Fighting a panic attack can often make the experience worse. Trying to resist the attack and finding that you're unable to can increase your sense of anxiety and panic.

Instead, during a panic attack, reassure yourself by accepting that although it may seem embarrassing, and your symptoms may be difficult to deal with, your attack is not life-threatening. Focus on the fact that your attack will have an end and try your best to let it pass.

Relaxation

If you have panic disorder, you may feel constantly stressed and anxious, particularly about when your next panic attack may be. Learning to relax can help to relieve some of this stress and tension, and may also help you to deal more effectively with your panic attacks when they occur.

Some people find that complementary therapies, such as massage and aromatherapy, help them relax. Others find activities such as yoga, or pilates, helpful. You can also practise breathing and relaxation techniques, which you can use during a panic attack to help ease your symptoms.

Exercise

Regular exercise, particularly aerobic exercise, will help you combat stress and release tension. It can also encourage your brain to release the chemical serotonin, which can help to improve your mood.

You should be aiming to do a minimum of 30 minutes of vigorous exercise, at least 5 days a week. Vigorous exercise should make you feel out of breath and tired, although not to the point where it's unbearable. Going for a brisk walk, or walking uphill, are both examples of vigorous exercise.
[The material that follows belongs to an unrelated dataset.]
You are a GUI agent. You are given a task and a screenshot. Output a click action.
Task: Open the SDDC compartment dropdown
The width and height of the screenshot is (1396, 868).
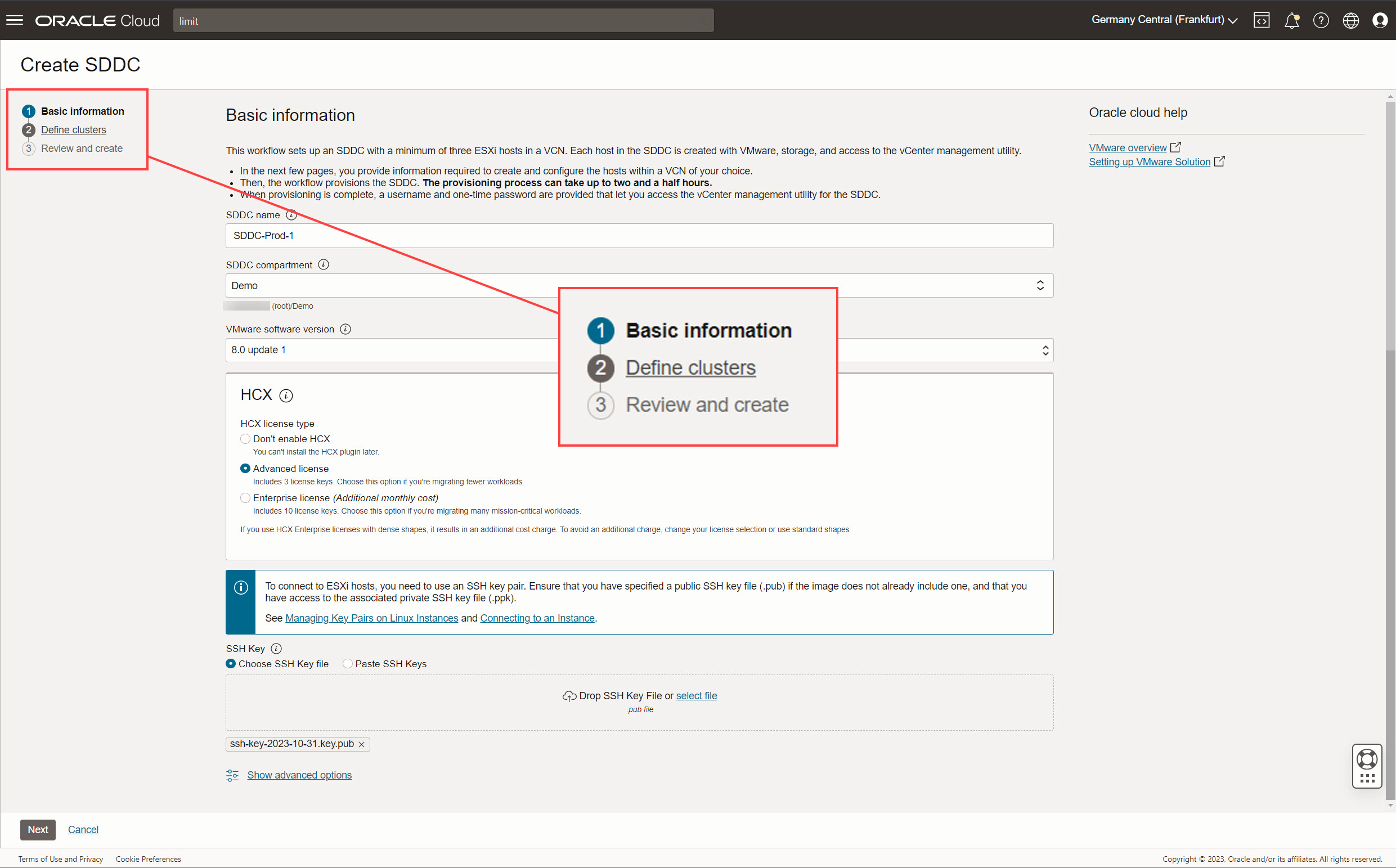click(x=1040, y=285)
However, if you haven't exercised before, or for a long time, you should visit your doctor for a fitness assessment before starting a new exercise programme.

Diet

Unstable levels of blood sugar can contribute to the symptoms of a panic attack. Therefore, you should maintain a healthy, balanced diet, eat regularly and avoid eating sugary food and drinks. Avoid caffeine, alcohol and smoking because they can contribute to panic attacks.